Survey: 35% of US adults say they think AI's impact on the US will be negative over the next 20 years, while 56% of AI experts say AI's impact will be positive
The public and experts are far apart in their enthusiasm and predictions for AI. But they share similar views in wanting …
Context & Ripple Effects
The gap follows earlier evidence that Americans expected AI to reshape work while resisting its use for final hiring decisions, as captured in Pew's earlier worker-and-hiring findings. It makes the divide between technical optimism and public acceptance a central issue, not merely a difference in forecasts.
Related coverage also finds especially pessimistic expectations for AI's effect on news, including concern about journalist jobs in Pew's news-impact survey. Together, these results suggest that attitudes turn on where people expect AI's costs to land.
First-order effects
- The survey establishes a clear perception gap: AI experts are substantially more positive about the country's long-term outcome than the public is.
- For AI developers and institutions deploying AI, public legitimacy becomes a distinct constraint alongside technical progress, particularly where systems affect work or consequential decisions.
Second-order effects
- Employers, publishers and other AI adopters face stronger pressure to show how human oversight and benefits accrue to affected users, rather than treating adoption as self-justifying.

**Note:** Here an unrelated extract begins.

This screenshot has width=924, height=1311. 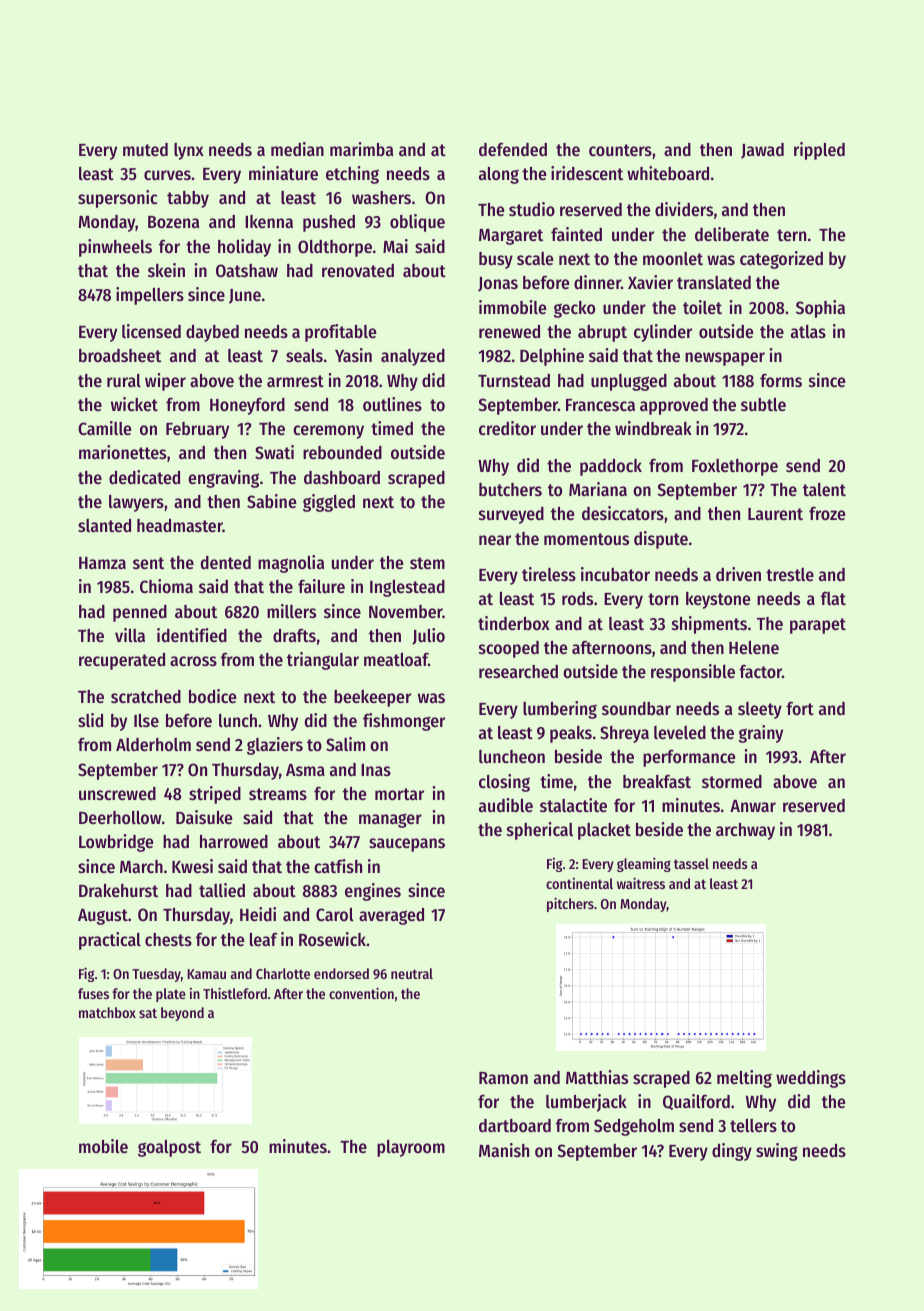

- The mismatch can widen the gap between products built around expert assessments of capability and the safeguards or explanations that customers and the public expect.
Third-order effects
- If this pattern persists, AI competition will increasingly include trust-building, accountable deployment and governance—not just model performance or cost.
- Sector-specific concerns may become more important than abstract views of AI, producing different adoption and policy debates across work, media and other high-impact uses.
The trend: AI industrialization is creating a widening public-acceptance challenge as expert confidence in the technology outpaces confidence in its social distribution and governance.